Drei Karten von M. Hanzig an seinen Bruder in Löwenberg! Der liederlichen Schrift und vielen Fehlern nach zu urteilen, muss es sich um einen sehr jungen Mann gehandelt haben. Ein bisschen habe ich den Verdacht, er könnte ein Gymnasiast gewesen sein, denn der Name Hanzig taucht ansonsten nicht in Lüben auf.

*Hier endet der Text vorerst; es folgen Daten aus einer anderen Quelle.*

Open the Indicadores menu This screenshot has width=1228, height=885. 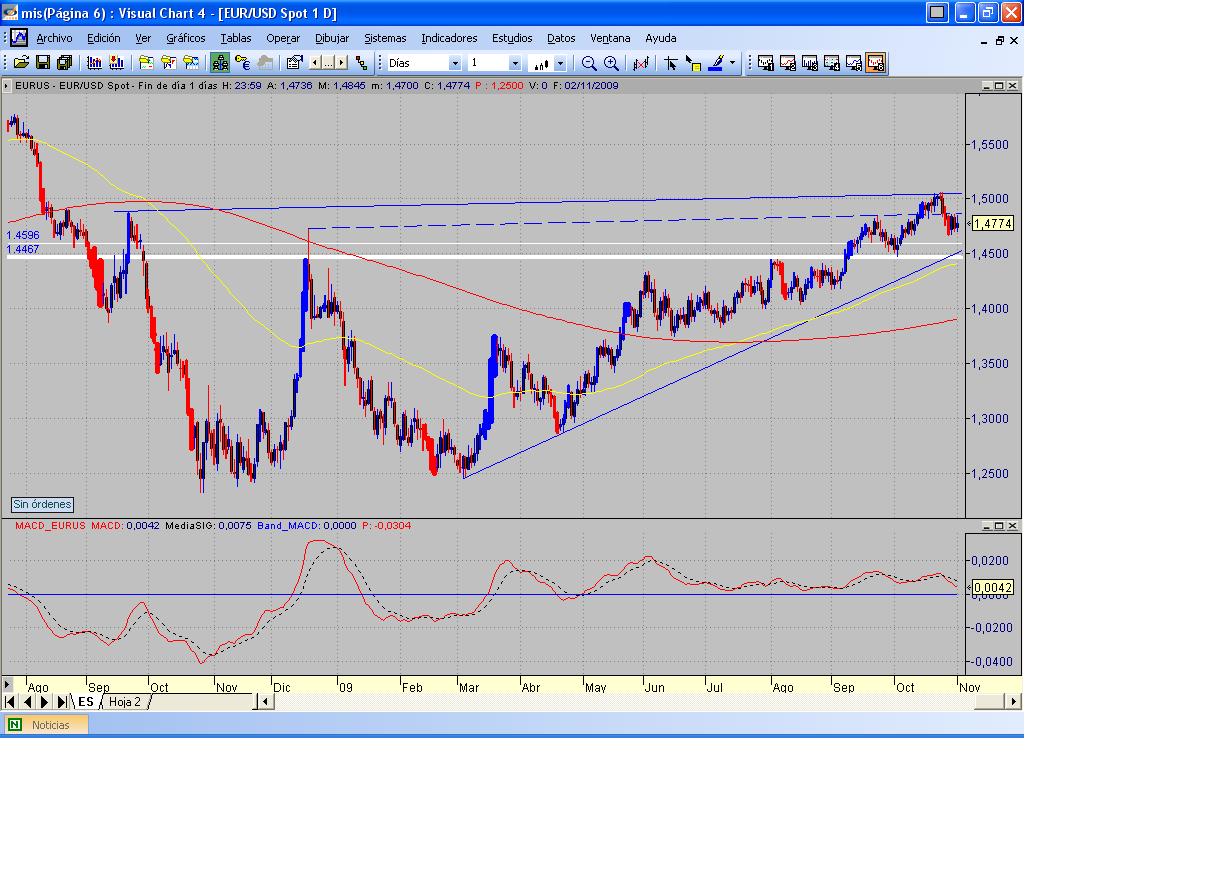pyautogui.click(x=449, y=38)
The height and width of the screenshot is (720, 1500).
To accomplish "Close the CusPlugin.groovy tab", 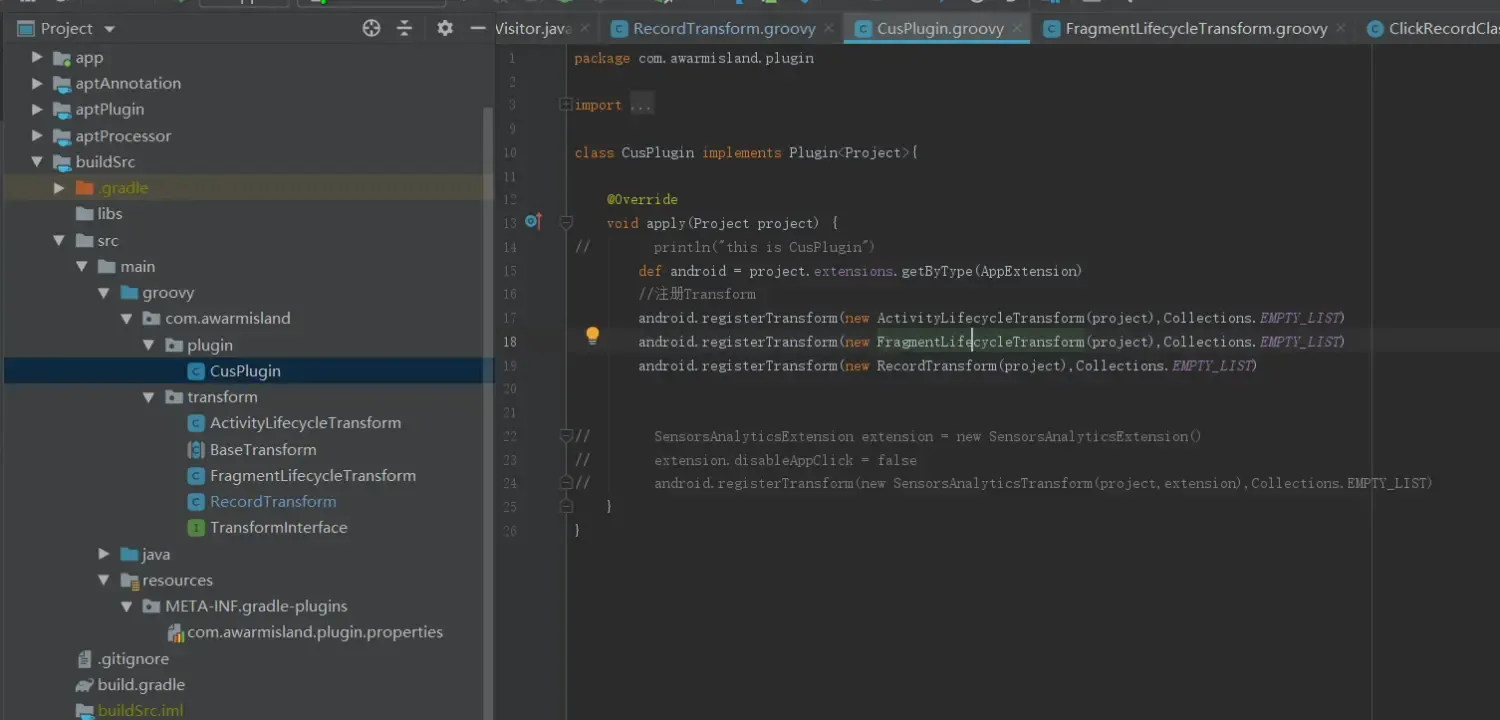I will click(1018, 29).
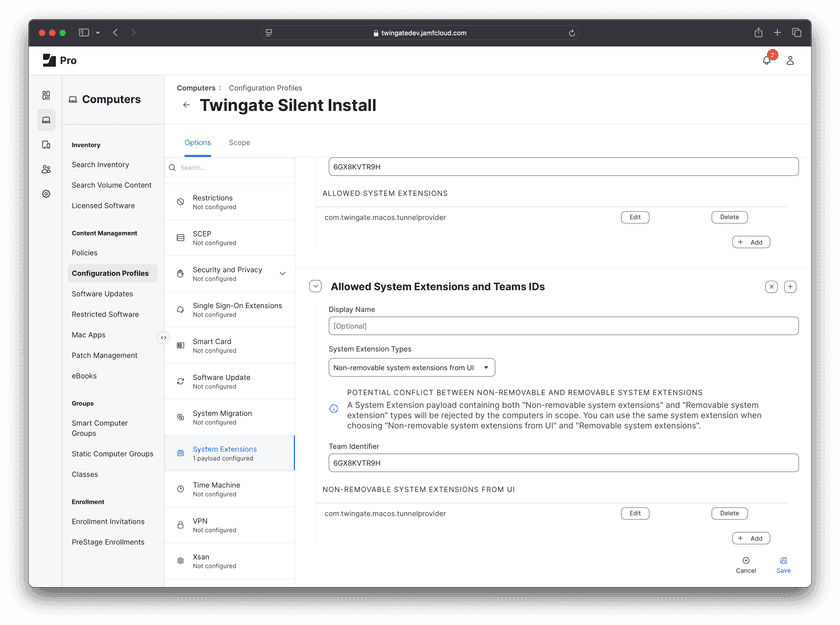Image resolution: width=840 pixels, height=625 pixels.
Task: Edit the non-removable tunnelprovider extension
Action: click(x=634, y=513)
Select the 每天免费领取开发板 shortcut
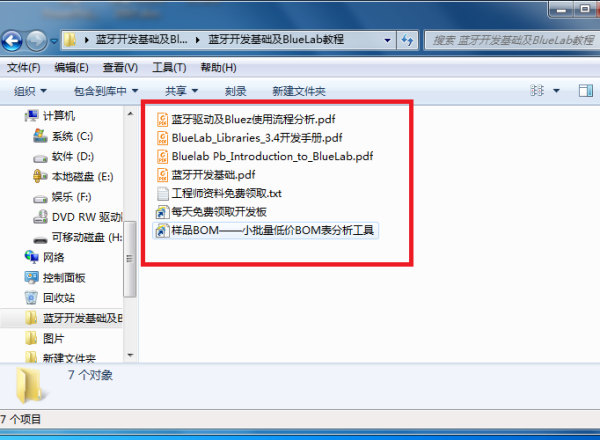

29.1.1912: An Herrn Alfred Hanzig, in Löwenberg, Hirschbergerstr. 12, Stadtvorwerk
Lieber Bruder!
Montag den 8. Januar habe ich mein Weihnachten bekommen: 1 Paar Hosenträger, 1 Schürze, Schlips, Äpfel, Nüsse, Pfefferkuchen und am Donnerstag vom Herrn Meister 3 Mark. Besten Dank für Deine Karte, ich bin gesund, hoffentlich du auch, bei uns ist's schön. Schreibe nur den 15.II.1912.

Lüben, den 27.2.1912
An Herrn Alfred Hanzig, Musiker in Löwenberg, Hirschbergerstr. 12
Lieber Bruder!
Herzlichen Dank für deine Gratulation, habe mich sehr darüber gefreut. Liesbeth hat mir auch geschrieben. Sie wäre jetzt in Sorau bei Tante. Papa hat mir (?) geschickt. Ich bin jetzt sehr liederlich gewesen. Ich habe innerhalb 3 Wochen 4,50 Mark vermacht im Gasthause und manchmal 1 Stück Kuchen. Jetzt ist Schluß! Das kommt davon, wenn man sich das Geld allein aufhebt! Jetzt hab ich es wieder abgegeben.

Lüben, den 11.6.1912:
Absender M. H., Lüben, Liegnitzerstr. 12
An Herrn Alfred Hanzig, Musiker in Löwenberg, Hirschbergerstr. 12
Lieber Bruder! Wollte Dir schon lange schreiben, war nur immer zu müde. Heute schrieb Irene mir, ich soll ihr schreiben, wann Pappa den Geburtstag hat, ich hatte ihm auch vergessen zu schreiben und da hab ich ihm heute noch geschrieben. Hast du nicht am dritten Feiertag (?) draußen gestanden? Da der Zug kam, der um 12 zu Hause weggeht oder waren es zwei andere? Ich konnte es nicht genau erkennen. Mir geht es so leidlich. Hoffentlich bist du munter. Am Sonntag bin ich um 3 Uhr aufgestanden. Es sollten nämlich Airplanes über Lüben kommen! Aber es war nichts zu sehen, denn sie flogen zu hoch oder sie flogen über Steinau nach Breslau.